Find "Image resolution: width=625" and "Toggle heart on Little Bells in player" in the records below. Copy the lines holding them and every line between, exactly, and no others.

> Supplied records:
------------------------------------

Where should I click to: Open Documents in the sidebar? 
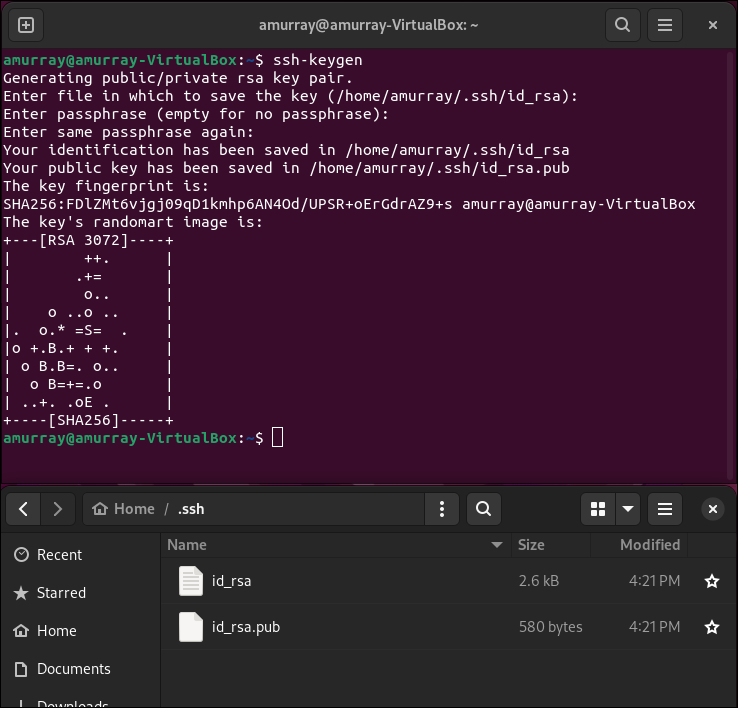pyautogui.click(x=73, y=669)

------------------------------------

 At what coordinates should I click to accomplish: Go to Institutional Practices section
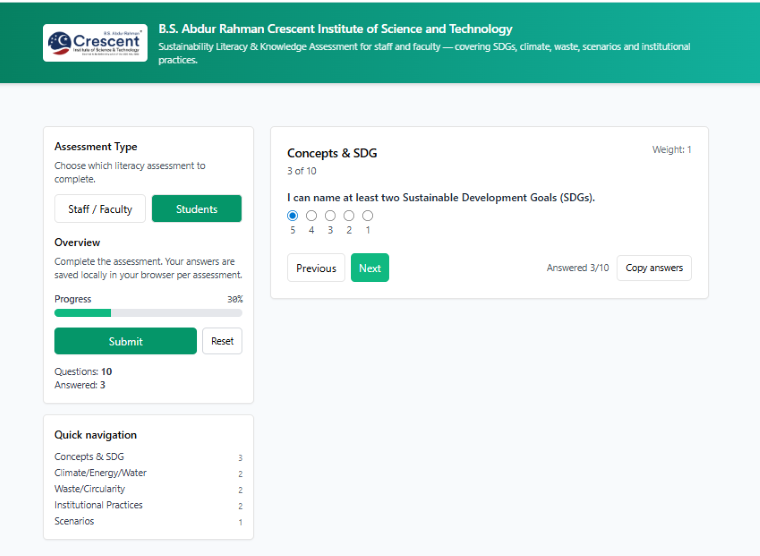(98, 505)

------------------------------------

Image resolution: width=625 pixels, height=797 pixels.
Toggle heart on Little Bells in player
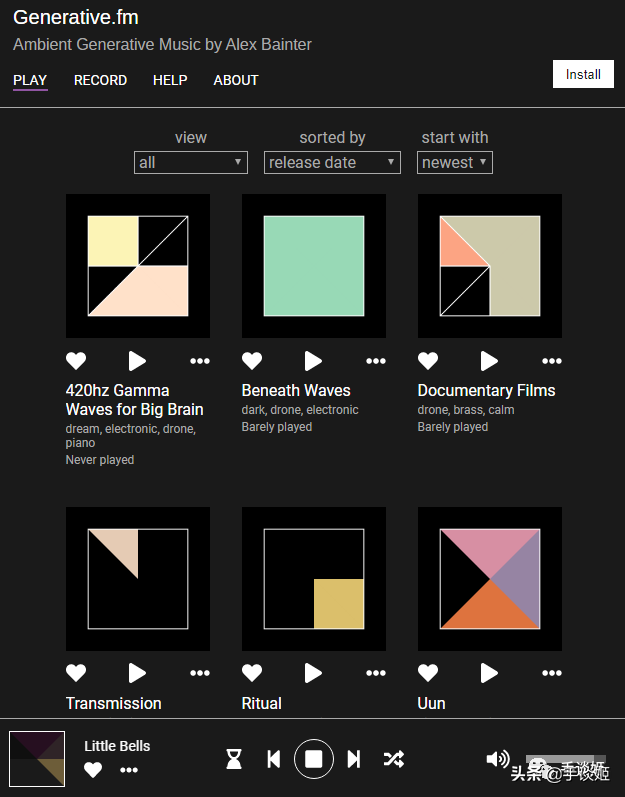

------------------------------------

> Finished exercise:
Image resolution: width=625 pixels, height=797 pixels.
Toggle heart on Little Bells in player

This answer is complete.